Excerpted passage >>
--------------------

To call the debtor's plan a "plan of liquidation" is disingenuous. The debtor is continuing on in its business, just as before, and under the same management and control. The only thing the plan accomplishes is to rid the debtor's owners of the pretense of caring a whit about the Class 3 creditors. Section 1129(b)(1) of the Bankruptcy Code provides that a plan should be confirmed only if it is fair and equitable to dissenting classes. At the heart of this situation, there is no doubt that the Class 3 creditors are not being treated fairly. The debtor had in essence agreed that the "soft note" holders would be paid as soon as a Argonaut Constructor was paid and its partner recouped its capital contribution, but subsequent machinations have allowed the debtor and its principals — notably Alan Strachan — to realize considerable value for themselves while pushing the "soft note" holders further and further behind the eight ball. When a plan is proposed solely to favor insiders, it is not fair as to a dissenting class of non-insiders. In re Woodbrook Assoc., 19 F.3d 312, 321 (7th Cir. 1994).

The security interest excludes management fees, which is one way Strachan has taken care of himself while the Class 3 creditors remained unpaid. While possibly not rising to the level of a breach of the agreement, it is hardly fair.

Under the plan, Strachan would reap yet another $5,000.00 per month. This is not fair. Contrary to assertions in the debtor's disclosure statement, liquidation under Chapter 7 is much fairer than the debtor's plan because a Chapter 7 trustee — who could hardly be less competent than Strachan — would be motivated to realize as much as possible for the estate and would not be interested in using the terms of the soft notes to funnel funds to the principals at the expense of the Class 3 creditors.

--------------------

Direction >>
Extend the passage objecting to the debtor's plan, picking up right after its final sentence.

Recorded data >>

--------------------

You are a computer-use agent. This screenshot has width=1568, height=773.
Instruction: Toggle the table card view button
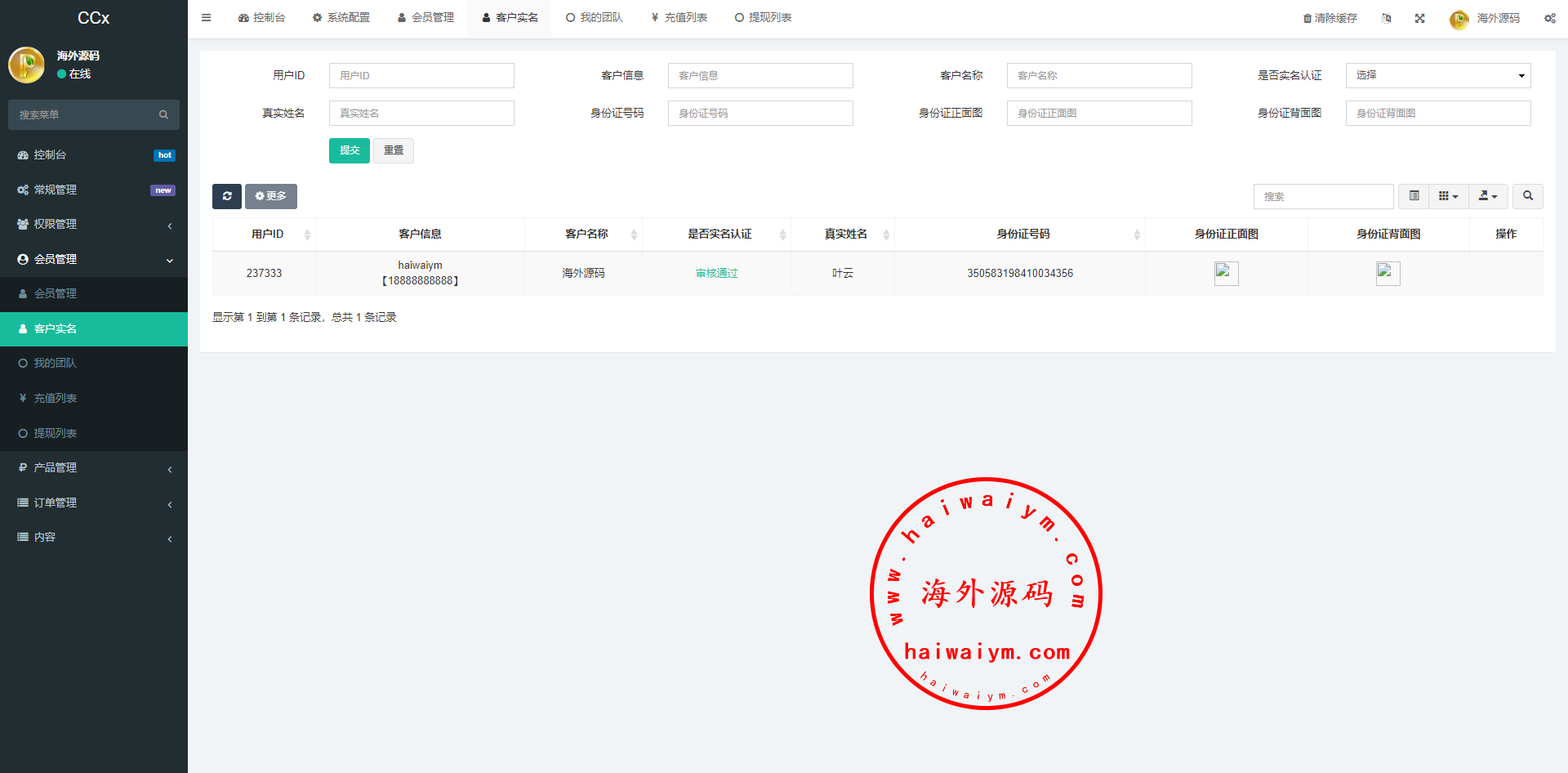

--------------------

Exercise response >>
This is not a case where many employees would lose their jobs or the economy of the county could be affected. Were that the case, the court might conclude that the plan should be confirmed even though the Class 3 creditors ended up losers. In this case, however, liquidation under Chapter 7 would benefit the Class 3 creditors — giving them at least the possibility of a recovery — and be of no detriment to anyone else.

A plan is not fair to a dissenting class of creditors if it allows a junior class to participate in any way in the reorganization. Norwest Bank Worthington v. Ahlers, 485 U.S. 197, 202, 99 L.Ed.2d 169, 176 (1988). The debtor's plan violates this rule through its retention of management through Strachan and payment to Strachan and its silence as to the rights of the Class 4 creditors. Nor are these mere technical deficiencies which the debtor can easily cure; only turning the reins of control over to the Class 3 creditors or liquidation under Chapter 7 would be fair.

IV. Conclusion

The Class 3 creditors are in fact junior equity interest holders; nothing they can do or say results in their elevation to the status of unsecured creditors. However, the plan is not fair as to them because the debtor's owners would maintain control of the debtor and the primary purpose of the plan is to benefit insiders. Accordingly, the plan will not be confirmed. A separate order will be entered.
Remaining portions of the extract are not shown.